But as growth plummeted, that swagger evaporated, and traffic projections went out of whack (by as much as 45% on the down side in some cases according to Fitch) developers are being seen queuing up at the government’s doorstep for help, with the ministry more than willing to oblige, no matter that its own fiscal situation is more precarious than ever.
Think of what would have happened in a reverse scenario. Would the concessionaire have agreed to a revision of terms had profits zoomed higher than projected? Clearly not!
But the argument of the ministry seems to be that inaction will shake up the entire road sector and have a cascading impact on the rest of the economy, so this is the best way out of the mess. Experts agree.

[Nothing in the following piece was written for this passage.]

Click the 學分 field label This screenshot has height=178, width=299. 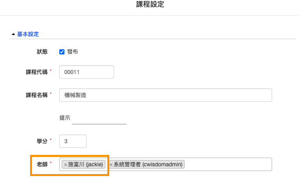click(42, 141)
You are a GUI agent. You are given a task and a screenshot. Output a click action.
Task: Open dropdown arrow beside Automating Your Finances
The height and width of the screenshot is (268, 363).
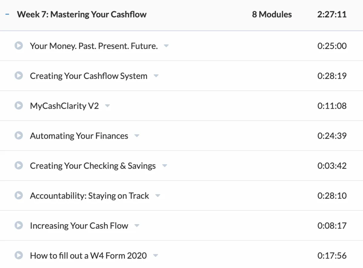click(x=137, y=136)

“In this first phase of PPP in the last 15 years, there have been huge learnings for both the government and the private sector. While developers miscalculated projections, there were many things that the government did wrong as well, so I would argue for a one time reset and insist that policy be framed clearly and transparently” says Vinayak Chatterjee, Chairman of Feedback Infrastructure.

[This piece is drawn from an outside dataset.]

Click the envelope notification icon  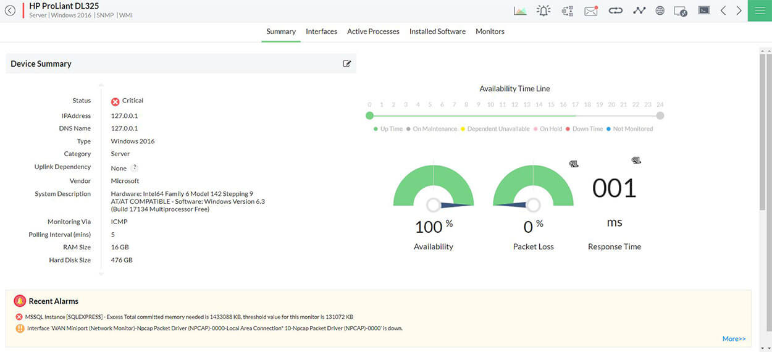click(x=591, y=10)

Government sources insist that it is a ‘one-time relief’ proposal indeed, and not a policy. But relief for some means a lost opportunity for others (companies that lost out on the bids because of undue aggression by winners) and an easy way out for the barrage of non-serious players who had entered this business to make a quick buck.
A more rigorous approach to this ‘reset’ could have entailed measuring the depth of stress of each developer minutely and granting only those genuinely unable to cough up the cash, a chance at premium renegotiation. But experts feel that would be impractical and also led to potential litigation for being discriminatory in nature.
Whatever be the satisfactory solution to this quagmire, what’s clear is that across the infrastructure arena, PPP projects have been battling similar issues – be it with the UMPPs (Ultra Mega Power Projects) in the power sector, or the entire gas pricing debate in the petroleum space. In each of the cases, whether it’s Adani and Tata with regards to higher compensatory tariffs for UMPPs, or Reliance Industries which would benefit from the Rangarajan formula – it is the developers who’ve gotten away relatively unscathed, despite a glaring divergence in what they’ve promised, and what they’ve actually been able to deliver. The government meanwhile, has been left with no choice but the renegotiate contract terms and conditions keeping the larger good of the economy in mind.
Having presumably learnt from these failures, the hope now is that phase II of PPP in India will be less thorny.